## Exercise instructions
Of all the lines below, return only those starting with the line holding "The image size is (1607, 1063)." and going on through the line holding "Expand the page thumbnails panel", exactly as written.
------------------------------------------------
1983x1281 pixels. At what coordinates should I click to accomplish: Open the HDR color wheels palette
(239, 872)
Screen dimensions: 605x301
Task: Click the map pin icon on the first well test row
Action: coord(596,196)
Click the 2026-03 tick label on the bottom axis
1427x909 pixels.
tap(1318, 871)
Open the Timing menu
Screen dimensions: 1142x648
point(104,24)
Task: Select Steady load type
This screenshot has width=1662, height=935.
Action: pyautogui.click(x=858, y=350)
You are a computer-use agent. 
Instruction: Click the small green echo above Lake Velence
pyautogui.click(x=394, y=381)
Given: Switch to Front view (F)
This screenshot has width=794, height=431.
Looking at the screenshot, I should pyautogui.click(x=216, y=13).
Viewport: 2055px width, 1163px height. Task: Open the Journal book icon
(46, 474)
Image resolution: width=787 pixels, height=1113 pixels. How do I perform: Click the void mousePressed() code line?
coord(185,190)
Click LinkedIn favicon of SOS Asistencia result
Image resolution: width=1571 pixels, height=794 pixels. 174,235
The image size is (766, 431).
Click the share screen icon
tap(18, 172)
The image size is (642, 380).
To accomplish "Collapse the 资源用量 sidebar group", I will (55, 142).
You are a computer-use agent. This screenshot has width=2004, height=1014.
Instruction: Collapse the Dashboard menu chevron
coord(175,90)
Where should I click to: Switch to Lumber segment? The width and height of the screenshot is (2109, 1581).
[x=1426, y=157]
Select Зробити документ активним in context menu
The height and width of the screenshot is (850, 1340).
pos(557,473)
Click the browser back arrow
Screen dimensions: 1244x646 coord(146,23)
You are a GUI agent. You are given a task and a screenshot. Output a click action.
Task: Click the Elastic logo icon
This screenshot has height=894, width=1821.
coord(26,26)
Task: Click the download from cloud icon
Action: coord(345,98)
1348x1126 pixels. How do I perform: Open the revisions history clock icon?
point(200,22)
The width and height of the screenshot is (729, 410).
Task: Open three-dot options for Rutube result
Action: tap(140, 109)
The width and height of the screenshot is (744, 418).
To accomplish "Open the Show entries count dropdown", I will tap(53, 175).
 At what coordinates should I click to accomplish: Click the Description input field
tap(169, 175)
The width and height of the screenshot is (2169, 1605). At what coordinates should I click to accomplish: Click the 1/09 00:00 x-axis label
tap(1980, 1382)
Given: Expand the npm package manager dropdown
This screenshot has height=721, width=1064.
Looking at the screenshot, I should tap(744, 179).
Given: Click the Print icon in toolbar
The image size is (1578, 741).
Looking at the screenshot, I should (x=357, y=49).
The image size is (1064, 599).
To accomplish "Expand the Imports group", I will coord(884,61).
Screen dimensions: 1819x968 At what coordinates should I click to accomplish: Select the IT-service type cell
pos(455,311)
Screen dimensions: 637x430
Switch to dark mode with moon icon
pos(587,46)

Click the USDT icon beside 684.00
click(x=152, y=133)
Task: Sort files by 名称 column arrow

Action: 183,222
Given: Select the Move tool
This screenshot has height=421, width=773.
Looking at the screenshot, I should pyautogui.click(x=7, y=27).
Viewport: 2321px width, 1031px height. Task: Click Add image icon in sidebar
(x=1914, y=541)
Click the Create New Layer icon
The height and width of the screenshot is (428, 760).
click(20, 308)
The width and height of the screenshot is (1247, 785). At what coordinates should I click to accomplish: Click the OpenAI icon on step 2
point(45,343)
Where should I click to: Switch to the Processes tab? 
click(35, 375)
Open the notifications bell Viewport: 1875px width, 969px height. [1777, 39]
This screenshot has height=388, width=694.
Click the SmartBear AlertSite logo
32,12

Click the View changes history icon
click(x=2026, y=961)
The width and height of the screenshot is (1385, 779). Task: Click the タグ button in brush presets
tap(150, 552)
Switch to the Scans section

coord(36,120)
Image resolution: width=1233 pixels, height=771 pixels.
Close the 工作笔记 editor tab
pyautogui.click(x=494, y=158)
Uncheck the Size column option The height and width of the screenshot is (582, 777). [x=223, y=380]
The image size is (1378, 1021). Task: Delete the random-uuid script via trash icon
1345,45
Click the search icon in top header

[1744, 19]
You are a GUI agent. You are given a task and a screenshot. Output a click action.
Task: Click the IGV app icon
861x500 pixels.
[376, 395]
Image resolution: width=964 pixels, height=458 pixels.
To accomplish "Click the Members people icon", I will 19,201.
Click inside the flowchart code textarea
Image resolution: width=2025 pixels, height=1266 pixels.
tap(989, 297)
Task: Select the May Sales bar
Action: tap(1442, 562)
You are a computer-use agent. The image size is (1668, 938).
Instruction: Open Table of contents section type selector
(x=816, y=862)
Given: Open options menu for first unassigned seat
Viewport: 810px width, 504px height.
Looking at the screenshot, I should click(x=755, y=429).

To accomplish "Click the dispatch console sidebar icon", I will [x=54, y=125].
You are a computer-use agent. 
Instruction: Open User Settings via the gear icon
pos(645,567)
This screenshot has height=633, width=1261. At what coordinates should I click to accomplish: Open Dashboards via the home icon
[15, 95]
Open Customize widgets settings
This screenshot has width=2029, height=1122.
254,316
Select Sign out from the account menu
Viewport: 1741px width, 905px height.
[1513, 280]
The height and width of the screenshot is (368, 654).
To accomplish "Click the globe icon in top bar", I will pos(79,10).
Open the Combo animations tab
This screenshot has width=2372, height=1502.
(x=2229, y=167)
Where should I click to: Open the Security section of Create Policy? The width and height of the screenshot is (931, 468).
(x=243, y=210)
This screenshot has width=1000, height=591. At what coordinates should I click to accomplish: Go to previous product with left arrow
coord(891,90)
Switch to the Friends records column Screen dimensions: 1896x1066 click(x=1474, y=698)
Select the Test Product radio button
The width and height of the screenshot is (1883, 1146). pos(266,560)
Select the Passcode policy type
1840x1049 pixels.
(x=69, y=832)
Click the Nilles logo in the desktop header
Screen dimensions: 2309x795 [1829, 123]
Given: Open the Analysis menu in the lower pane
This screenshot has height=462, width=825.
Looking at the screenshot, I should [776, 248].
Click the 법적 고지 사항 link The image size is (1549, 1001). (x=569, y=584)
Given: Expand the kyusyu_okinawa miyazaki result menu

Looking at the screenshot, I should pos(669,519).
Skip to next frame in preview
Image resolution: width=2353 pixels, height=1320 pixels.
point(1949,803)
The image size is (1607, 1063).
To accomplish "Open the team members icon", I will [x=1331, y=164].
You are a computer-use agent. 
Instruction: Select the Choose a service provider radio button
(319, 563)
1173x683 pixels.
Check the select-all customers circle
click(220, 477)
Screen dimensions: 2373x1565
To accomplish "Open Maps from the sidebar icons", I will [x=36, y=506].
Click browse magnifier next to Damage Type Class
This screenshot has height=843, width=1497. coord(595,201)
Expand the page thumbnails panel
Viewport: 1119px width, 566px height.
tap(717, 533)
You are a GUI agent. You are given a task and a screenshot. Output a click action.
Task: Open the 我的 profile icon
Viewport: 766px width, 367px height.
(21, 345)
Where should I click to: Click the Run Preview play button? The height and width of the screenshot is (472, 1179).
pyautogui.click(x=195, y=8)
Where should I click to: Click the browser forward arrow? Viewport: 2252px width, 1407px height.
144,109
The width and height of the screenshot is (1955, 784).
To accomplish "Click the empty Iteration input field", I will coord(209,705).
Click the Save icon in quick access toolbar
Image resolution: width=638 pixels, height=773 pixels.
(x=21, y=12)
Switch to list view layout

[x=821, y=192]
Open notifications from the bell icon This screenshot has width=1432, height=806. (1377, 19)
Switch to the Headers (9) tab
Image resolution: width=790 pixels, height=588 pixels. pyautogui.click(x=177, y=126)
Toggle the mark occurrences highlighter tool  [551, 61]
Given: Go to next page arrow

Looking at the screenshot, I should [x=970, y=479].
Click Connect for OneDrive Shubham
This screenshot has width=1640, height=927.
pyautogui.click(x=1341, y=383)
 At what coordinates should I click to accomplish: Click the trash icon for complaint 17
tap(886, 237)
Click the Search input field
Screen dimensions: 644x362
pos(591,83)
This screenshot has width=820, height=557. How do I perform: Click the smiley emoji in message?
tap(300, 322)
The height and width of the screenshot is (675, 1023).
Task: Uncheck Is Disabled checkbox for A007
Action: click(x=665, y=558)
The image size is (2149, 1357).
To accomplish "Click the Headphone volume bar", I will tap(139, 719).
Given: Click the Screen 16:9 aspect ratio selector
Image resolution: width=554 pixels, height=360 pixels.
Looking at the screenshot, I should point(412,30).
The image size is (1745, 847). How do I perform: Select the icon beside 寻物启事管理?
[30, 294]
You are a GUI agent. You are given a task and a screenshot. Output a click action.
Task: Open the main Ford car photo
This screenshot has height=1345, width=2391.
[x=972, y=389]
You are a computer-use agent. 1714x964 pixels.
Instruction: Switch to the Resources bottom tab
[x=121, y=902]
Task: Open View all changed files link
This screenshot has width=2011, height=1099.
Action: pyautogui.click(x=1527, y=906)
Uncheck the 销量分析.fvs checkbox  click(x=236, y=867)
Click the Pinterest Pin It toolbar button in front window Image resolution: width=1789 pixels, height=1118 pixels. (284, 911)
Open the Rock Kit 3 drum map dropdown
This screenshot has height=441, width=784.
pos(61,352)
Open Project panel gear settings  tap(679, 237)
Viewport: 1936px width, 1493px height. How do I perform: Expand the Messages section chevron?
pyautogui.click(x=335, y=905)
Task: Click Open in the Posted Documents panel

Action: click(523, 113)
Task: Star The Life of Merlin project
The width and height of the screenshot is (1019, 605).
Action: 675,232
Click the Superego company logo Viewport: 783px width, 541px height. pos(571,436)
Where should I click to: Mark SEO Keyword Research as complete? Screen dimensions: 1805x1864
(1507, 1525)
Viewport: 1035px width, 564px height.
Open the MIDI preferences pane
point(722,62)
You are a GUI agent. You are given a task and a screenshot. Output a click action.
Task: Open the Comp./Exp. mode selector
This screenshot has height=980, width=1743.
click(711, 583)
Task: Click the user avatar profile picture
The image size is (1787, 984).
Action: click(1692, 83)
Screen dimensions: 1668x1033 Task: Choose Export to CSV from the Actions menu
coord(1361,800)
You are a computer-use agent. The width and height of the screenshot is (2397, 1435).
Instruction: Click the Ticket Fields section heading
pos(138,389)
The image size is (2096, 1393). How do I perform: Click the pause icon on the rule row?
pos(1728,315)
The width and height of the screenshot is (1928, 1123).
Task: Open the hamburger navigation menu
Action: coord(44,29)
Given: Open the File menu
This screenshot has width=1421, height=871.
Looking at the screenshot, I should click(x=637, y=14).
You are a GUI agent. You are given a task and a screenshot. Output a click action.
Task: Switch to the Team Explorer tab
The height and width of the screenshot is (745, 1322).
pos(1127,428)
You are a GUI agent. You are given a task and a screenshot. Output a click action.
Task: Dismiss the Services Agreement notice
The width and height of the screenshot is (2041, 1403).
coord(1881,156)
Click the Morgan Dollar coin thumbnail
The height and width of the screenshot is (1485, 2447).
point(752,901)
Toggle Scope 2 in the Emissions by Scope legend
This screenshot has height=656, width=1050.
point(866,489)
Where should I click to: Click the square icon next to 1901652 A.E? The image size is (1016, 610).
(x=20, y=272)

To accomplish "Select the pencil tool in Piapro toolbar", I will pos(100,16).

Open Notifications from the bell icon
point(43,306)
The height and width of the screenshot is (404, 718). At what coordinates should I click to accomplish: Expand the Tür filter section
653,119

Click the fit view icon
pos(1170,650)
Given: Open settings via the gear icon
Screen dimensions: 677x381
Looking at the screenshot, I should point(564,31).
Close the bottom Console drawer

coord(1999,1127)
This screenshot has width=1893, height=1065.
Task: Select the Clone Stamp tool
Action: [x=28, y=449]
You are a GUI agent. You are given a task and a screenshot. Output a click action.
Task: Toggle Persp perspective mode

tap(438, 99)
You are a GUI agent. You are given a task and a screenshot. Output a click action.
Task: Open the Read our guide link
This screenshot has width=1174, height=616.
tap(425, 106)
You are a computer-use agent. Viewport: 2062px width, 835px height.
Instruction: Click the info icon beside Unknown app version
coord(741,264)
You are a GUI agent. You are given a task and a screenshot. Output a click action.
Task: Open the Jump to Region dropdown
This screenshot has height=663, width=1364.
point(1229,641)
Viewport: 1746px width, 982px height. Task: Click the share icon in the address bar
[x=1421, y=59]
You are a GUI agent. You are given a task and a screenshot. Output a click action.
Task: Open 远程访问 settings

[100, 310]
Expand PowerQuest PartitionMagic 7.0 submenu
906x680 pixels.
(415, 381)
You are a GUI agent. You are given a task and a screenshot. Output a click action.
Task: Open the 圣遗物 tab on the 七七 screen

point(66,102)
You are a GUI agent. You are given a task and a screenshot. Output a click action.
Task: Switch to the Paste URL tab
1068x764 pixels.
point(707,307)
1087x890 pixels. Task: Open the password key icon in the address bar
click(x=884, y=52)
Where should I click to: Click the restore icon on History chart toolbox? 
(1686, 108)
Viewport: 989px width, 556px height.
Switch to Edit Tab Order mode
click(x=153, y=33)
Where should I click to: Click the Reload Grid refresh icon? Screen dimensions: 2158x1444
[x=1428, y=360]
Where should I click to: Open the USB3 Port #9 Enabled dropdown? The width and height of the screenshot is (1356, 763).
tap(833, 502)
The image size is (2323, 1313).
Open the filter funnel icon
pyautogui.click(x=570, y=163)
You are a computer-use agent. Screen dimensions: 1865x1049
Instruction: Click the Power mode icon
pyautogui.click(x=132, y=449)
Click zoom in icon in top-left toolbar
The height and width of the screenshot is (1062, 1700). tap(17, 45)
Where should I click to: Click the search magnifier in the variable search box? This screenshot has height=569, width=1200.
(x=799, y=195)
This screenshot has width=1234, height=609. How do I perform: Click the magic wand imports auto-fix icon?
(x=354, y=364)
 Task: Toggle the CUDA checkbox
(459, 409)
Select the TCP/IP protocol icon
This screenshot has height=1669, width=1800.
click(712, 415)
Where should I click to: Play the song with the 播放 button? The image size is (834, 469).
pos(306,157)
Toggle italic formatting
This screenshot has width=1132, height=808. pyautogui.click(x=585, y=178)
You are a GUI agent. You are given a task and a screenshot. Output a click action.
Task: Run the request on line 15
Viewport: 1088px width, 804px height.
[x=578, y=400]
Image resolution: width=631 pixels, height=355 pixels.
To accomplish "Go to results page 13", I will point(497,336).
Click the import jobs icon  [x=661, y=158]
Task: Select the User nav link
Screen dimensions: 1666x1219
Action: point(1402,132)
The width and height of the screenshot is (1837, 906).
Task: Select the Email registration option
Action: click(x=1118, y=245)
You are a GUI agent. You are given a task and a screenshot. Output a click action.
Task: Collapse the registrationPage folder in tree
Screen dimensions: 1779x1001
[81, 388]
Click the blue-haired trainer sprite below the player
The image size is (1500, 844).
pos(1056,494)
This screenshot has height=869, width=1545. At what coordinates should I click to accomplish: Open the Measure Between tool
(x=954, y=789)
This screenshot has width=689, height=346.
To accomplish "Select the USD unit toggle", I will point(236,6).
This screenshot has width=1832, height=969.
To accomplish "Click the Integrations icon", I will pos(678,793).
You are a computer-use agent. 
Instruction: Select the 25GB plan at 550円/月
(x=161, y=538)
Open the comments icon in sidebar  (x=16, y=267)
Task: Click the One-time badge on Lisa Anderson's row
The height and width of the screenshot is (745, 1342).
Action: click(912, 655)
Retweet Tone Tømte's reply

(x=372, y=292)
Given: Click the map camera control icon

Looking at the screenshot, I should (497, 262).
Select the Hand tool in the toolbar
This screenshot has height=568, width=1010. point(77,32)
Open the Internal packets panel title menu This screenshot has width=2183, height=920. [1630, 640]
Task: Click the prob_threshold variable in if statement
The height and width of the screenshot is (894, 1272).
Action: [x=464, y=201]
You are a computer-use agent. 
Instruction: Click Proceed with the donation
------------------------------------------------
## Answer section
The image size is (1607, 1063).
To accomplish "Open the team members icon", I will [x=1331, y=164].
You are a computer-use agent. 
Instruction: Select the Choose a service provider radio button
(319, 563)
1173x683 pixels.
Check the select-all customers circle
click(220, 477)
Screen dimensions: 2373x1565
To accomplish "Open Maps from the sidebar icons", I will [x=36, y=506].
Click browse magnifier next to Damage Type Class
This screenshot has height=843, width=1497. coord(595,201)
Expand the page thumbnails panel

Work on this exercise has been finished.